In the expo area there were tastings of hams, cheeses, beers, oils, pastas and so on. The Prosciutto di San Daniele and Montasio cheese from Friuli brought back happy memories of my time in that lovely part of Italy during the autumn and winter of 2001-2.

Of course, this being an Italian-themed event there was a feast for the eyes as well as the palate. Here is a lovely pair of dishes that I spotted:

Stockwell Flats

In Art and artists on June 6, 2010 at 7:17 pm

At the London International Fine Art Fair on Saturday 6 June, I had a wander to see what was going on and enjoy the opportunity to see artworks that normally are hidden away behind the intimidating doors of Mayfair and St James’s dealers.

I was particularly struck by David Hepher’s Stockwell Flats, which I had not seen before. I have been a Stockwell resident for over five years so anything connected to the area is always of interest to me.

Stockwell Flats (oil on canvas 108 x 76 inches / 274.5 x 193 cm, 1974)

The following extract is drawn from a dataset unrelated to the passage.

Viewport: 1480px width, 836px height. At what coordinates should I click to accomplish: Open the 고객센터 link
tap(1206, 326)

Born in 1935, Hepher continues to be based in South London. Stockwell Flats was the first in a series of paintings of unglamorous high-rise council blocks and was first shown at the “New Work” exhibition, an Arts Council group exhibition held at the Hayward Gallery in November-December 1975.

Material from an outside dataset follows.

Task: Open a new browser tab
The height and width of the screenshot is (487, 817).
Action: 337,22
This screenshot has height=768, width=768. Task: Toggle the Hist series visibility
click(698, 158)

Doubtless the seven-storey high-rise depicted by Hepher still exists but I don’t recognise it and I can’t see it from my roof terrace, from which I have panoramic views across the local streets towards central London and the City.

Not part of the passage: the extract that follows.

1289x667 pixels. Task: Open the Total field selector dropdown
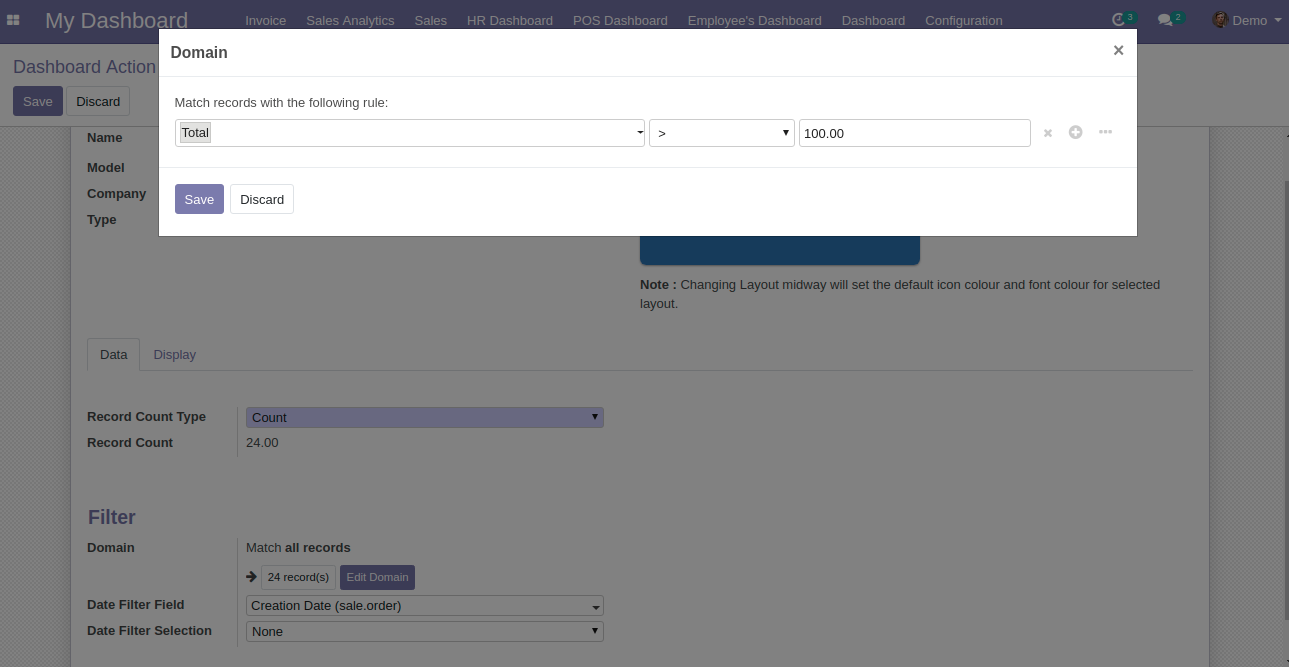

But I can see the ghastly Kelvedon House, a vast 20-storey ex-local authority block that I have to visit occasionally because my illiterate postman sometimes delivers something to me that was destined for one of the unlucky souls in Kelvedon.

Not the view from the boundary

In Cricket on June 6, 2010 at 6:33 pm

The usually fearsome Bill Gordon, the groundsman at The Oval, must have been in a good mood today.

Spectators were allowed onto the playing area, allowing us a rare glimpse of what the ground looks like from a player’s perspective.

The Oval has a vast playing area, noticeably bigger than either Lord’s or Edgbaston, both of which I have seen from the pitch.

Today’s match between Surrey and Leicestershire was played on a pitch towards Blocks 1-5 on the south-west side of the ground, with the boundary rope pulled well in by the Peter May Stand on the opposite side. But even the more central pitches, which I suppose are used mostly for international matches, are still a long way from the boundary.

By the way, Surrey lost (again). They were thumped by a very average but very noisy Leicestershire side by an innings and 60 runs. This is probably the worst-ever Surrey team. Not that I support them – I’m a Warwickshire boy. (They lost to Somerset today – sob sob.)

But England beat the mighty Bangladesh – hurrah!

Fine legs? Ladies’ day at Lord’s

In Cricket on June 6, 2010 at 8:34 am

I spent yesterday’s sweltering afternoon at Lord’s, alternatively watching Middlesex vs. Northamptonshire outside or England vs. Bangladesh on the TV in the Bowlers’ Bar.

Lord’s had decreed that Saturday 5 June was “Ladies’ Day”, in the tradition of the same at The Derby on the previous day. Under- or loudly-dressed young (and not so young) ladies could enter free of charge.

I should not complain about loud-dressing – my egg and bacon tie and claret moleskin trousers combination always gets a few comments.

One gentleman, however, took the Ladies’ Day concept perhaps a bit too literally. He was sat in the Members’ Bar wearing a kilt – a dress, I’d call it.

The legs were not fine but I was assured that the ball swung.